Gabriel sagt US-Kollege Tillerson Unterstützung bei Flutkatastrophe in Texas zu

Gabriel (l.) und Tillerson im State Department

Bei seinem kurzfristig angesetzten USA-Besuch hat Bundesaußenminister Sigmar Gabriel (SPD) die politische Abstimmung mit seinem US-Kollegen Rex Tillerson gesucht. Er habe Tillerson bei dem Gespräch, das "deutlich länger" als geplant gewesen sei, auch Unterstützung beim Kampf gegen die Flutkatastrophe in Texas angeboten, sagte Gabriel am Dienstag nach dem Treffen in Washington.

"Nichts ist vergleichbar mit dieser Katastrophe, die dort herrscht", sagte Gabriel zu den verheerenden Überschwemmungen in dem US-Bundesstaat. "Wo immer wir helfen können, würden wir das tun." Weitere Themen seines Gesprächs mit Tillerson waren nach Angaben Gabriels unter anderem das Atomprogramm Nordkoreas, den Erhalt des Nuklearabkommens mit dem Iran und die US-Sanktionen gegen Russland.

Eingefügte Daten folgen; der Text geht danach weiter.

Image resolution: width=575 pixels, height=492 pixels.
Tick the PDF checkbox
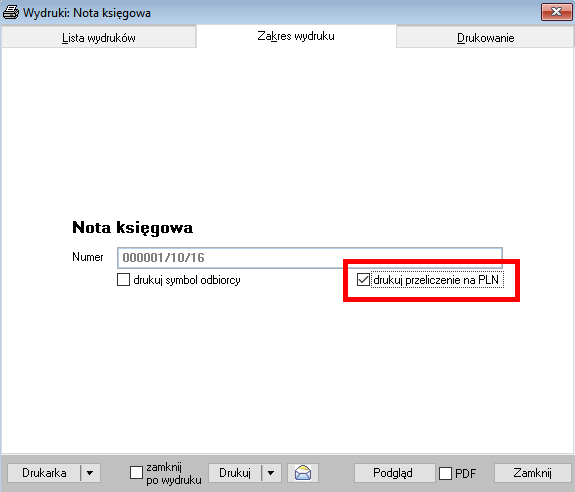point(445,473)
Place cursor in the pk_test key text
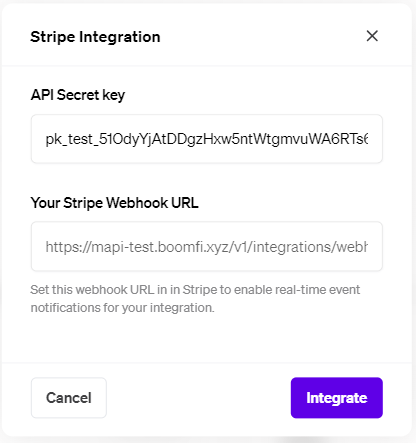416x443 pixels. pyautogui.click(x=207, y=139)
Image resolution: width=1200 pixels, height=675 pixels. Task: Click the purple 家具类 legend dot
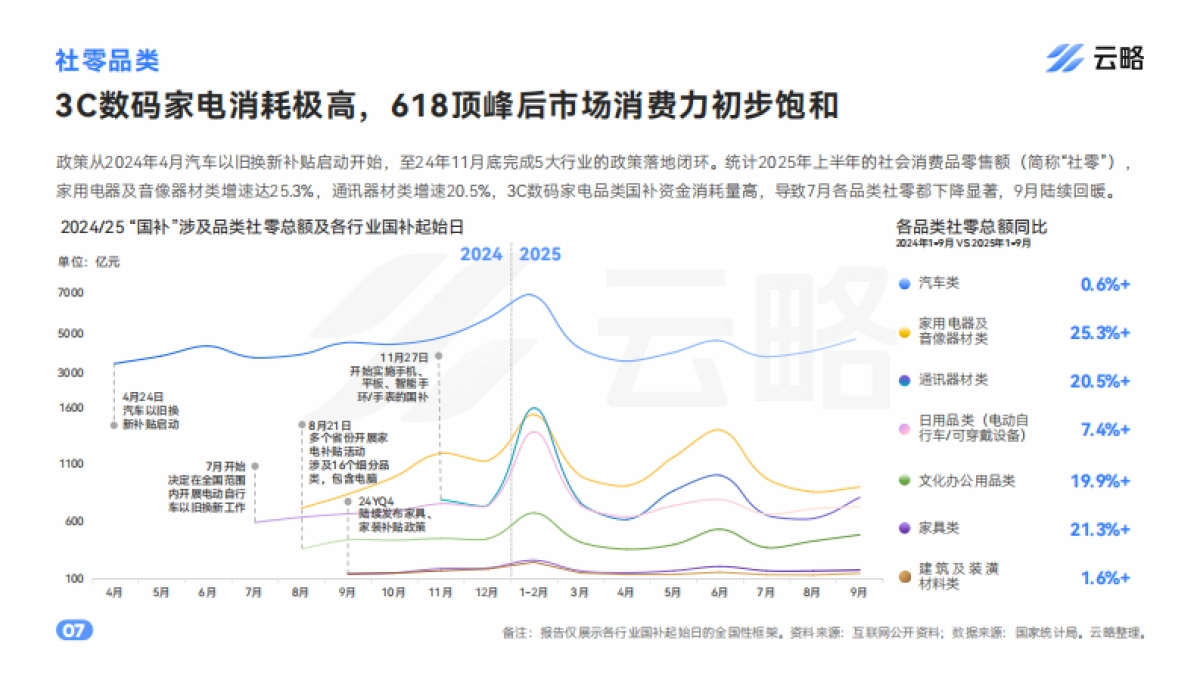[x=903, y=527]
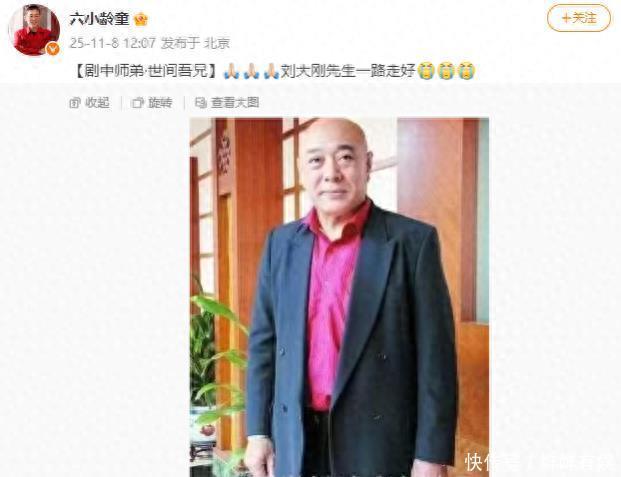Click the post text 刘大刚先生一路走好

(348, 71)
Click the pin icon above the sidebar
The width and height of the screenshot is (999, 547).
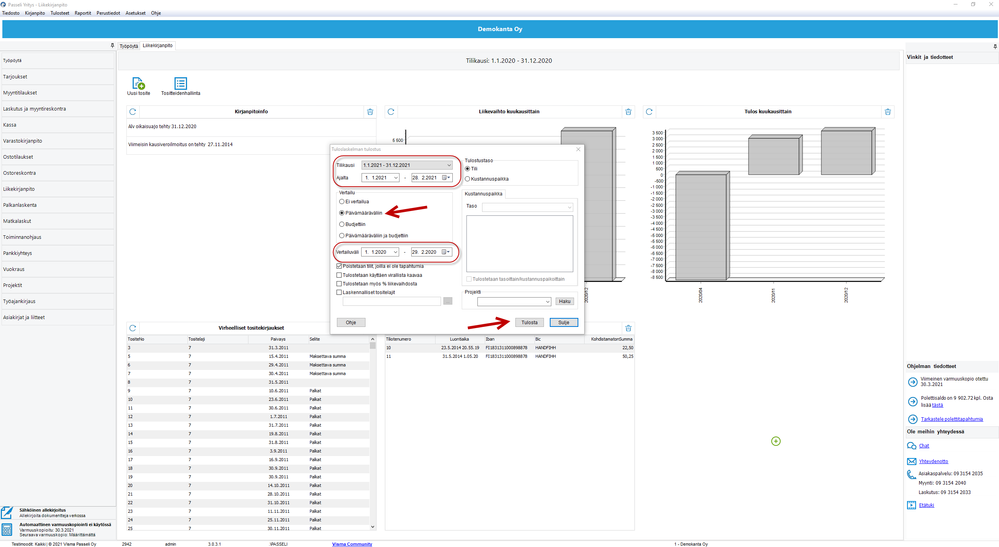(112, 46)
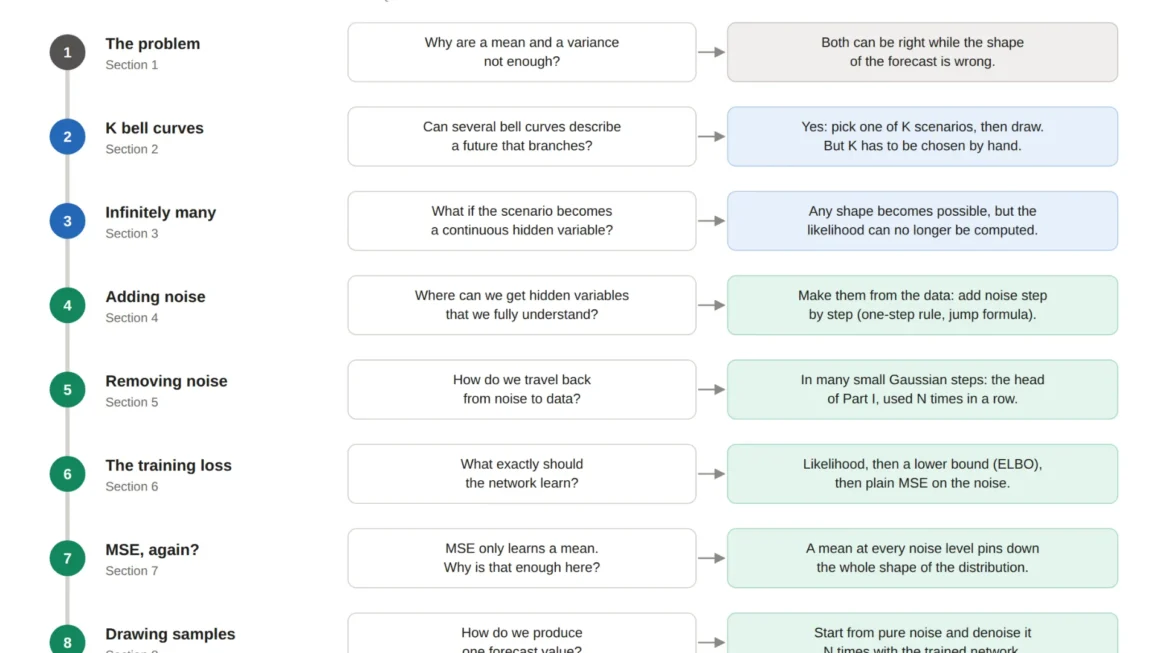The height and width of the screenshot is (653, 1160).
Task: Click the arrow after 'continuous hidden variable?' box
Action: (712, 220)
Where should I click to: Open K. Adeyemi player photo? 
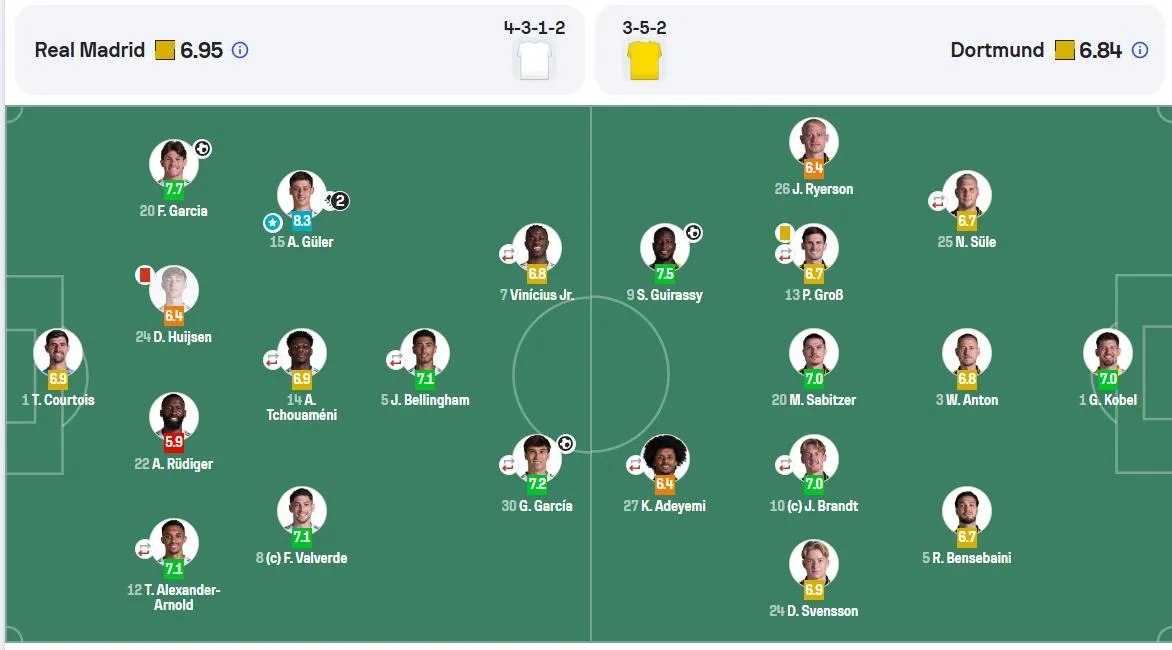pyautogui.click(x=664, y=457)

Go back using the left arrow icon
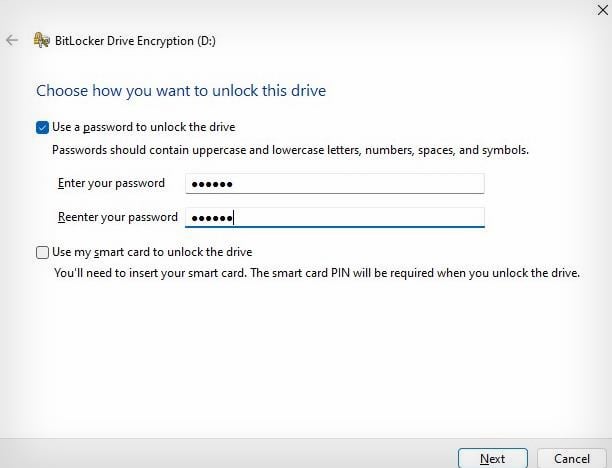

So sagte Gabriel zum Atomabkommen mit dem Iran, Deutsche und Europäer seien "sehr daran interessiert, dieses Abkommen zu erhalten". Angesichts der Sorgen in den USA hob er hervor, der Iran müsse "jedes Detail in die Tat umsetzen". Dafür werde Deutschland gemeinsam mit Großbritannien, Frankreich und den USA "Druck machen".

Vor seiner Abreise nach Washington hatte Gabriel mit Blick auf die deutsch-amerikanischen Beziehungen gesagt, dass "wir in letzter Zeit nicht immer auf einer Wellenlänge liegen". Umso wichtiger sei der Dialog mit dem wichtigen Verbündeten USA. Es war der dritte USA-Besuch des SPD-Politikers seit seinem Amtsantritt als Außenminister vor sieben Monaten.